Media Asuransi, JAKARTA – Ketidakpastian ekonomi saat ini sangat dipengaruhi oleh tantangan perekonomian global antara lain kekhawatiran kebijakan tarif Trump yang akan mengganggu rantai pasok (supply chain) barang dan jasa, mendorong kenaikan inflasi global, serta memperlambat laju pertumbuhan ekonomi.
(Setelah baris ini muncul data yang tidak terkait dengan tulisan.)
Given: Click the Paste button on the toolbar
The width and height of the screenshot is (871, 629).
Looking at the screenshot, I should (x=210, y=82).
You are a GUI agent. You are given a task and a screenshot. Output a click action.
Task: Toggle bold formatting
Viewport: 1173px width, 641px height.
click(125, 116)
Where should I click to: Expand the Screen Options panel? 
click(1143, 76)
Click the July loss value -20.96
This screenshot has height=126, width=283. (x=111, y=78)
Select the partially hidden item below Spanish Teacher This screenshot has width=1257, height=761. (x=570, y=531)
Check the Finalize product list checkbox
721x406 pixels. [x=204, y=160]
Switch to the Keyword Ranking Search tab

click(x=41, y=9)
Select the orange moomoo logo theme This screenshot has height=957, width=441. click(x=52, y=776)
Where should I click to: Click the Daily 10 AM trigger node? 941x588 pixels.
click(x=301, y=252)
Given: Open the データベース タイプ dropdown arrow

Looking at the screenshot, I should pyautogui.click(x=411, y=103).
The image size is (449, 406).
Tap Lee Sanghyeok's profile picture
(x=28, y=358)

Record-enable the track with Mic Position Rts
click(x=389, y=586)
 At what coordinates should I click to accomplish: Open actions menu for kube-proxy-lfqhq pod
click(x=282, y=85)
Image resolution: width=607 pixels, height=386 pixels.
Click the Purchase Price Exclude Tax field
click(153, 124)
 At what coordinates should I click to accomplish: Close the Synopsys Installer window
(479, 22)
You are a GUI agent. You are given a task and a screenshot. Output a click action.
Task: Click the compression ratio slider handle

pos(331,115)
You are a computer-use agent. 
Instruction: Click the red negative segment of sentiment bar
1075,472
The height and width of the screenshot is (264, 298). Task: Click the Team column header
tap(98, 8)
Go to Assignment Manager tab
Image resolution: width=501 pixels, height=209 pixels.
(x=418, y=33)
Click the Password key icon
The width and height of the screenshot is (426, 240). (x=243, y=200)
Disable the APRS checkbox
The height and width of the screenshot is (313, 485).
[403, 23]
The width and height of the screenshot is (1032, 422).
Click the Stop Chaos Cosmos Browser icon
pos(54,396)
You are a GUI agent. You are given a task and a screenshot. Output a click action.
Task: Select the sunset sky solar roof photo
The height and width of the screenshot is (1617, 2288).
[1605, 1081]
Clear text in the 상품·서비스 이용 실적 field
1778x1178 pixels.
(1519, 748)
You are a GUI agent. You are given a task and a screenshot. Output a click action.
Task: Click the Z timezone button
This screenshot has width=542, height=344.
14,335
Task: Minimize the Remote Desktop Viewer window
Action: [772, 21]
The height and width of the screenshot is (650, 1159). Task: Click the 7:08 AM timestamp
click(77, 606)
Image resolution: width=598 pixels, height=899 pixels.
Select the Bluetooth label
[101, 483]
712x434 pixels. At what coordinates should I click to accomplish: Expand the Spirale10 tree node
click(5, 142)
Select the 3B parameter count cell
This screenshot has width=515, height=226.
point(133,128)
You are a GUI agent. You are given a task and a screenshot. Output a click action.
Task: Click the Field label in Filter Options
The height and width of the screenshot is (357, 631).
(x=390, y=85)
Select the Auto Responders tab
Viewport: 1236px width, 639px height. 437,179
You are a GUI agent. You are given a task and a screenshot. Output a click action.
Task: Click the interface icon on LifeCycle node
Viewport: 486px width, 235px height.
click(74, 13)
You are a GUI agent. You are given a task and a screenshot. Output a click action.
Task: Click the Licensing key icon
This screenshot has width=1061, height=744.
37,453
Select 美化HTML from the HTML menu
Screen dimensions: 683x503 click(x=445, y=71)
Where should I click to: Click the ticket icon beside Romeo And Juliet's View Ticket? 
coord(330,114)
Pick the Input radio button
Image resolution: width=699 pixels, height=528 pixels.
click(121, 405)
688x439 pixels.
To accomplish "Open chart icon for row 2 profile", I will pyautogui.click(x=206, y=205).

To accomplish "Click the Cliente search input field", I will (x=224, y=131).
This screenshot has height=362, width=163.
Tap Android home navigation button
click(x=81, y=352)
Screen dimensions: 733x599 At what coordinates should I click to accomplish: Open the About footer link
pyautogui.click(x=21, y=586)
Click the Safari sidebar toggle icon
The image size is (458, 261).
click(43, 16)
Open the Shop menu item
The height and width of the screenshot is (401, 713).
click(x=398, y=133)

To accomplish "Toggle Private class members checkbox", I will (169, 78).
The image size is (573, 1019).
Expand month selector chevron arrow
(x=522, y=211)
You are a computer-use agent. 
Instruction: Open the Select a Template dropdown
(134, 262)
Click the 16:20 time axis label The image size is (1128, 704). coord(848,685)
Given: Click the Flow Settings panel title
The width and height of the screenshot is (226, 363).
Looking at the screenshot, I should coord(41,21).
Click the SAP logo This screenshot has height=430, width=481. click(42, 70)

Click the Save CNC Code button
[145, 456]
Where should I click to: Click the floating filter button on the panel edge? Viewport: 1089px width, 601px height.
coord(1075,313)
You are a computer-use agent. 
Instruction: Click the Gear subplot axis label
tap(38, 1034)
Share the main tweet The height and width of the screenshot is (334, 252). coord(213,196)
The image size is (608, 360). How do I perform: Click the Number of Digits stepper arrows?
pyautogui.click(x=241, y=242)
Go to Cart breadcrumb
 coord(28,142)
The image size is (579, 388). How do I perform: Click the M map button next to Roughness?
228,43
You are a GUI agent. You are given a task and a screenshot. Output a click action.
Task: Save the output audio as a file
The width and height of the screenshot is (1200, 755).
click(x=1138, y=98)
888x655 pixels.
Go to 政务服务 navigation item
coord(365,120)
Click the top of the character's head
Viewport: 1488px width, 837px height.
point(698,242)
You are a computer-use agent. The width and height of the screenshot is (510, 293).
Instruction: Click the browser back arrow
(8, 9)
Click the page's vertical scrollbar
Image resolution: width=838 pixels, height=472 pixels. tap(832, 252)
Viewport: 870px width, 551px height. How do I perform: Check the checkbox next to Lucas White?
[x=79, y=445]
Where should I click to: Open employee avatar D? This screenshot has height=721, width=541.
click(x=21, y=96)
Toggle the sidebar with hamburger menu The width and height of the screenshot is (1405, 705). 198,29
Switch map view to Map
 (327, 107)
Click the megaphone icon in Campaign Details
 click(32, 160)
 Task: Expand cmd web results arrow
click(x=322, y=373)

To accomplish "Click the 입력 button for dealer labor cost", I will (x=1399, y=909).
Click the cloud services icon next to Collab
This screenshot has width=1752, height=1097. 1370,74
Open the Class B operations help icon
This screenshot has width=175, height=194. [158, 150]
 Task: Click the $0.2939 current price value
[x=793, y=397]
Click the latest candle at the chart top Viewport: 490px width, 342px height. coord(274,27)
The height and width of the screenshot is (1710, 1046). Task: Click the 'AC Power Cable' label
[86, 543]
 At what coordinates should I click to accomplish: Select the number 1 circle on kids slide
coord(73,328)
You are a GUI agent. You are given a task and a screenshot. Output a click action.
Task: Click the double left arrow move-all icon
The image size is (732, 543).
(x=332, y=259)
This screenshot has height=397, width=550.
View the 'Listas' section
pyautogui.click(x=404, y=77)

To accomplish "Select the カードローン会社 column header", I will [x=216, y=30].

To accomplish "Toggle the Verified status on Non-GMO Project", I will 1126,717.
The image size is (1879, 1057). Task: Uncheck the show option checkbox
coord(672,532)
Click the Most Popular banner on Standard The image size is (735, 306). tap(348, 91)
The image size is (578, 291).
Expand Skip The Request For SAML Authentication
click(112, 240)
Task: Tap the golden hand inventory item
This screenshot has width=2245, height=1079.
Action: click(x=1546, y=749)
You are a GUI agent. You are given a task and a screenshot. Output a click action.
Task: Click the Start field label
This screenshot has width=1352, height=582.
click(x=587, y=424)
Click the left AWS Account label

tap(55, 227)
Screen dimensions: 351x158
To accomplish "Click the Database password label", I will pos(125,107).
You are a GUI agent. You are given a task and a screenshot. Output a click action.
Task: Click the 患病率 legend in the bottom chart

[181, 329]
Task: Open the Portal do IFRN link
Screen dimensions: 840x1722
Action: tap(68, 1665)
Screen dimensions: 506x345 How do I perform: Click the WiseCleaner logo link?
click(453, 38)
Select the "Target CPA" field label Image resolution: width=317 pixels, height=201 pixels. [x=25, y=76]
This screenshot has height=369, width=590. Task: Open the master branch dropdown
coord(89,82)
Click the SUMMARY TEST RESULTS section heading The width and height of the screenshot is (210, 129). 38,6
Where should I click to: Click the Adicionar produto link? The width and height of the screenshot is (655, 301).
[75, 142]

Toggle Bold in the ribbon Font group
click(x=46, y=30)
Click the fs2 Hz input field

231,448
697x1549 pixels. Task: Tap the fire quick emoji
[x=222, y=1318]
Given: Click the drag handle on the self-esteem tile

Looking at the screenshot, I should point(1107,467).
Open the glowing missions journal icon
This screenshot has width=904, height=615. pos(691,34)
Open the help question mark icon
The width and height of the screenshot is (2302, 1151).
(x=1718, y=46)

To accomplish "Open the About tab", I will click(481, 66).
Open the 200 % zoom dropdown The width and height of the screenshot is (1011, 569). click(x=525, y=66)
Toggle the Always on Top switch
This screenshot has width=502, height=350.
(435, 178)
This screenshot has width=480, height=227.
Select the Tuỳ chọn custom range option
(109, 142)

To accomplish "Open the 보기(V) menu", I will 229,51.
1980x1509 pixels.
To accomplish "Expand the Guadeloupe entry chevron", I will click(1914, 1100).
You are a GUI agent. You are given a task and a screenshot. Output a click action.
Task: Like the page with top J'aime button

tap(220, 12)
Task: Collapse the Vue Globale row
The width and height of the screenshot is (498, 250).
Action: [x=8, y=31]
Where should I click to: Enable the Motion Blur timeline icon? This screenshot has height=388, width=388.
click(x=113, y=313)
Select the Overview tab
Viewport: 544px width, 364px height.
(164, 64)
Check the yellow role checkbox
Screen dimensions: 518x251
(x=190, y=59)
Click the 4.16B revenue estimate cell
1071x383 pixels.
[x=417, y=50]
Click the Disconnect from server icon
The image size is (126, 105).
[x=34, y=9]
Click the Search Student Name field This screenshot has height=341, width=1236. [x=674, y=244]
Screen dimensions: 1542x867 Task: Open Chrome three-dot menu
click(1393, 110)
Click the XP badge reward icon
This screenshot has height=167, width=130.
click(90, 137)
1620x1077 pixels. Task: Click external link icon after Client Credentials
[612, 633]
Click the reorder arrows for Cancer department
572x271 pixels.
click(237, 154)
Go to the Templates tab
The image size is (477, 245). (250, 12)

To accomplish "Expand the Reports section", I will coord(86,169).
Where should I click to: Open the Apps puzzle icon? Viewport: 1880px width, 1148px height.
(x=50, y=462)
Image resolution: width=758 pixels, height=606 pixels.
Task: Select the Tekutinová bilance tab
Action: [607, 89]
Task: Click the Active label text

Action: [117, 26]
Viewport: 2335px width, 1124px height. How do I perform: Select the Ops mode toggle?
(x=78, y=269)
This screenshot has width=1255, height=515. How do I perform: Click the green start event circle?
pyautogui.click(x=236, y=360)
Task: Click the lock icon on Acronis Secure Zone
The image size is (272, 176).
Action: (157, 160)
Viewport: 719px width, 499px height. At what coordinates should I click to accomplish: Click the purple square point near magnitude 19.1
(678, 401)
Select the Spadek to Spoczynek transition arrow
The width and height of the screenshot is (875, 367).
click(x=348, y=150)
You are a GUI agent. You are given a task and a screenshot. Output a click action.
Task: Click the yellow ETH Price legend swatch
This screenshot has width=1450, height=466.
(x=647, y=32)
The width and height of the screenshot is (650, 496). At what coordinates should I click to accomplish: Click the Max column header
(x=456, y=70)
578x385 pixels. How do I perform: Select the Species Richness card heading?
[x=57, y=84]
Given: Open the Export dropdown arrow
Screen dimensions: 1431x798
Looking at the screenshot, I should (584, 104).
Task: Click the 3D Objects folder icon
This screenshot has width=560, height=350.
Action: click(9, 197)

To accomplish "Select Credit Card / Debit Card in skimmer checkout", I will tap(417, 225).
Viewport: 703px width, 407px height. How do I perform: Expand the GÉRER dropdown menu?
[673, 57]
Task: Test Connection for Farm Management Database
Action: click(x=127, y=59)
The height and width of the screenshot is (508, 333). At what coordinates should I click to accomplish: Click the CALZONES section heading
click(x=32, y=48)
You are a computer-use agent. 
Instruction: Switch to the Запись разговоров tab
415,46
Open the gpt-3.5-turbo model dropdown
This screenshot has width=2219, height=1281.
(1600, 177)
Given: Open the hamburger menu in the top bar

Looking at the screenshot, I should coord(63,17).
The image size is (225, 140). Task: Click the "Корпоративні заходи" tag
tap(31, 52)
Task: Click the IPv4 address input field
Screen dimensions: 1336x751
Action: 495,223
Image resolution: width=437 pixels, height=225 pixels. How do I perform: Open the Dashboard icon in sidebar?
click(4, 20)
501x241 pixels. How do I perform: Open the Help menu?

Produk-produk utama ekspor Indonesia ke AS juga dikhawatirkan menghadapi tekanan akibat meningkatnya biaya impor.
“Berdasarkan hal tersebut, terdapat peningkatan risiko kredit pada beberapa sektor, utamanya yang terkait produk-produk utama ekspor Indonesia ke AS, antara lain produk tekstil dan alas kaki, mesin-mesin elektronik, produk perikanan dan kelapa sawit,” Kepala Eksekutif Pengawas Perbankan (KE PBKN) Otoritas Jasa Keuangan (OJK), Dian Ediana Rae, dalam keterangan resmi yang dikutip Selasa, 29 April 2025.
Dia tambahkan, OJK melakukan stress test baik secara berkala maupun sewaktu-waktu untuk melihat dampak dari perubahan kondisi ekonomi, termasuk pengaruh penerapan tarif impor AS dan pelemahan nilai tukar rupiah, terhadap perbankan. “Sejauh ini, OJK menilai bahwa rasio permodalan (capital adequacy ratio/CAR) perbankan tergolong tinggi, yakni 26,95 persen per Februari 2025, dan mampu menyerap potensi peningkatan risiko kredit, risiko pasar, dan risiko likuiditas,” jelas Dian.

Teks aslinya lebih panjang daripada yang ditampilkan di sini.